= Beginning of Section =
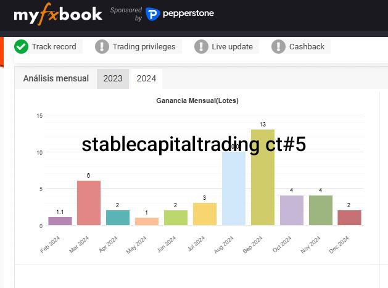The image size is (388, 288).
Task: Click the Mar 2024 red bar
Action: pos(89,203)
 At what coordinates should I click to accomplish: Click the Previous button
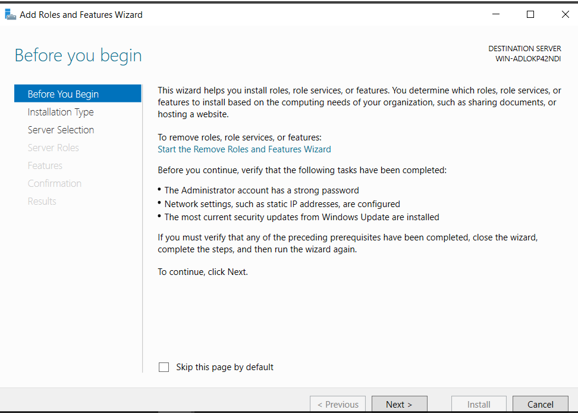click(338, 404)
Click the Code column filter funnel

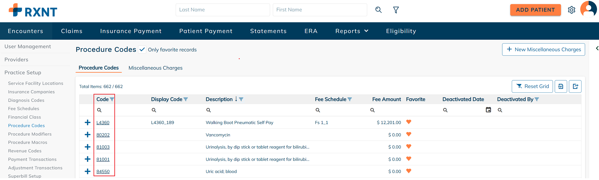(x=112, y=99)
= End of Section =
Exercise description:
Starting at the line that contains "At what coordinates", write out every line through the end of the entries above exactly, and omit the pictures.

Exercise output:
 At what coordinates should I click to accomplish: Click the Previous button
click(338, 404)
Click the Code column filter funnel

(x=112, y=99)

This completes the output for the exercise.